TASK TO COMPLETE: Write out all of the data again, precisely as it appears.

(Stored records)
* * *

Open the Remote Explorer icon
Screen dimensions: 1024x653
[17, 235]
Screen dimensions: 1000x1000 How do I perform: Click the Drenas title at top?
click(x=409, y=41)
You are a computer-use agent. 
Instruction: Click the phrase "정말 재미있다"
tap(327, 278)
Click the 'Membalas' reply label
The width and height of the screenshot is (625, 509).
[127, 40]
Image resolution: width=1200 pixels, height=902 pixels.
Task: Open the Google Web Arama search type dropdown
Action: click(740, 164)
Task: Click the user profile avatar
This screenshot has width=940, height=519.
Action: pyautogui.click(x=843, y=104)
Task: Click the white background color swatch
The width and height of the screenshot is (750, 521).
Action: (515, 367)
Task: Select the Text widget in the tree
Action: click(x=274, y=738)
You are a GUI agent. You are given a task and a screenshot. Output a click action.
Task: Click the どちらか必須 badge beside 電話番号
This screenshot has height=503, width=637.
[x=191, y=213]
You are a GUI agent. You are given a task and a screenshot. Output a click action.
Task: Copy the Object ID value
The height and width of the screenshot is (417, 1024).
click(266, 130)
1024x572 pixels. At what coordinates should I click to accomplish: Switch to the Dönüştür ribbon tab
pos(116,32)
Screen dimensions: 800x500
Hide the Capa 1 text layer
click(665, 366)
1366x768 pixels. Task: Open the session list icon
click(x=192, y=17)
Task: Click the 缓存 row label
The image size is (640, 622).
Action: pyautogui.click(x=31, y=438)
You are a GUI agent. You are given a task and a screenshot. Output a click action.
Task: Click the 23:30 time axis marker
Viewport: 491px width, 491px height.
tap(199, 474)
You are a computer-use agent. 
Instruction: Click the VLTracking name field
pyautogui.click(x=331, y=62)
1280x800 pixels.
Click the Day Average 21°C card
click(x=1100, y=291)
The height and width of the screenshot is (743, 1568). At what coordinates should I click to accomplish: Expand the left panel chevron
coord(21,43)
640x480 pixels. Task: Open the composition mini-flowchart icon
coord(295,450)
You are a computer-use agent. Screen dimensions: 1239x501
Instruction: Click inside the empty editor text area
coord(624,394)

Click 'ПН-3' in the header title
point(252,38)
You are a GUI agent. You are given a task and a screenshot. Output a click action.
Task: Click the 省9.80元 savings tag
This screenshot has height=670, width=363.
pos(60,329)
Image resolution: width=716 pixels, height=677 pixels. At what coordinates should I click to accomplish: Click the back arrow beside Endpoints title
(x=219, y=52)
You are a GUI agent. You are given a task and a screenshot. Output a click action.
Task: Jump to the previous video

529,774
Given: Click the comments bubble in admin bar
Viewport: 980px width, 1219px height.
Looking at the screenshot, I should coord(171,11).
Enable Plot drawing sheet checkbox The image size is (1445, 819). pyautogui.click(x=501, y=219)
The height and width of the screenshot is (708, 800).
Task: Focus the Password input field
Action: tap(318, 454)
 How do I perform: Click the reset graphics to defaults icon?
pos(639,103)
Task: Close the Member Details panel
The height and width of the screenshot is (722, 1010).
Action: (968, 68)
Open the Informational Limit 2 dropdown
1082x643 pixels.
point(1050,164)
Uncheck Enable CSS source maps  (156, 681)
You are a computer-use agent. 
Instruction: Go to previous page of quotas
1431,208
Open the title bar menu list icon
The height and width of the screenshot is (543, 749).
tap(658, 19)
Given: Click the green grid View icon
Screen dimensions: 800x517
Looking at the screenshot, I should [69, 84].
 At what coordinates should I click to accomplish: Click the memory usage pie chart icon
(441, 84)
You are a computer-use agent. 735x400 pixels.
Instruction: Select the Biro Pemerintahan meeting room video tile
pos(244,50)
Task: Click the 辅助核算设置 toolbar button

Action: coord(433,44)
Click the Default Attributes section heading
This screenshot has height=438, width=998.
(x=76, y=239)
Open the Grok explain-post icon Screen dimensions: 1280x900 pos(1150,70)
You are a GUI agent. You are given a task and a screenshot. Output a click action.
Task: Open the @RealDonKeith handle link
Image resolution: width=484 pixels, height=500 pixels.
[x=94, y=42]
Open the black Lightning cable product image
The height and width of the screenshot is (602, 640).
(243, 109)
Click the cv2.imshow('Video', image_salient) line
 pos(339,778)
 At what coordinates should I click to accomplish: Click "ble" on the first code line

* * *

OUTPUT:
Open the Remote Explorer icon
Screen dimensions: 1024x653
[17, 235]
Screen dimensions: 1000x1000 How do I perform: Click the Drenas title at top?
click(x=409, y=41)
You are a computer-use agent. 
Instruction: Click the phrase "정말 재미있다"
tap(327, 278)
Click the 'Membalas' reply label
The width and height of the screenshot is (625, 509).
[127, 40]
Image resolution: width=1200 pixels, height=902 pixels.
Task: Open the Google Web Arama search type dropdown
Action: click(740, 164)
Task: Click the user profile avatar
This screenshot has width=940, height=519.
Action: pyautogui.click(x=843, y=104)
Task: Click the white background color swatch
The width and height of the screenshot is (750, 521).
Action: (515, 367)
Task: Select the Text widget in the tree
Action: click(x=274, y=738)
You are a GUI agent. You are given a task and a screenshot. Output a click action.
Task: Click the どちらか必須 badge beside 電話番号
This screenshot has height=503, width=637.
[x=191, y=213]
You are a GUI agent. You are given a task and a screenshot. Output a click action.
Task: Copy the Object ID value
The height and width of the screenshot is (417, 1024).
click(266, 130)
1024x572 pixels. At what coordinates should I click to accomplish: Switch to the Dönüştür ribbon tab
pos(116,32)
Screen dimensions: 800x500
Hide the Capa 1 text layer
click(665, 366)
1366x768 pixels. Task: Open the session list icon
click(x=192, y=17)
Task: Click the 缓存 row label
The image size is (640, 622).
Action: pyautogui.click(x=31, y=438)
You are a GUI agent. You are given a task and a screenshot. Output a click action.
Task: Click the 23:30 time axis marker
Viewport: 491px width, 491px height.
tap(199, 474)
You are a computer-use agent. 
Instruction: Click the VLTracking name field
pyautogui.click(x=331, y=62)
1280x800 pixels.
Click the Day Average 21°C card
click(x=1100, y=291)
The height and width of the screenshot is (743, 1568). At what coordinates should I click to accomplish: Expand the left panel chevron
coord(21,43)
640x480 pixels. Task: Open the composition mini-flowchart icon
coord(295,450)
You are a computer-use agent. Screen dimensions: 1239x501
Instruction: Click inside the empty editor text area
coord(624,394)

Click 'ПН-3' in the header title
point(252,38)
You are a GUI agent. You are given a task and a screenshot. Output a click action.
Task: Click the 省9.80元 savings tag
This screenshot has height=670, width=363.
pos(60,329)
Image resolution: width=716 pixels, height=677 pixels. At what coordinates should I click to accomplish: Click the back arrow beside Endpoints title
(x=219, y=52)
You are a GUI agent. You are given a task and a screenshot. Output a click action.
Task: Jump to the previous video

529,774
Given: Click the comments bubble in admin bar
Viewport: 980px width, 1219px height.
Looking at the screenshot, I should coord(171,11).
Enable Plot drawing sheet checkbox The image size is (1445, 819). pyautogui.click(x=501, y=219)
The height and width of the screenshot is (708, 800).
Task: Focus the Password input field
Action: tap(318, 454)
 How do I perform: Click the reset graphics to defaults icon?
pos(639,103)
Task: Close the Member Details panel
The height and width of the screenshot is (722, 1010).
Action: (968, 68)
Open the Informational Limit 2 dropdown
1082x643 pixels.
point(1050,164)
Uncheck Enable CSS source maps  (156, 681)
You are a computer-use agent. 
Instruction: Go to previous page of quotas
1431,208
Open the title bar menu list icon
The height and width of the screenshot is (543, 749).
tap(658, 19)
Given: Click the green grid View icon
Screen dimensions: 800x517
Looking at the screenshot, I should [69, 84].
 At what coordinates should I click to accomplish: Click the memory usage pie chart icon
(441, 84)
You are a computer-use agent. 735x400 pixels.
Instruction: Select the Biro Pemerintahan meeting room video tile
pos(244,50)
Task: Click the 辅助核算设置 toolbar button

Action: coord(433,44)
Click the Default Attributes section heading
This screenshot has height=438, width=998.
(x=76, y=239)
Open the Grok explain-post icon Screen dimensions: 1280x900 pos(1150,70)
You are a GUI agent. You are given a task and a screenshot. Output a click action.
Task: Open the @RealDonKeith handle link
Image resolution: width=484 pixels, height=500 pixels.
[x=94, y=42]
Open the black Lightning cable product image
The height and width of the screenshot is (602, 640).
(243, 109)
Click the cv2.imshow('Video', image_salient) line
 pos(339,778)
 At what coordinates should I click to accomplish: Click "ble" on the first code line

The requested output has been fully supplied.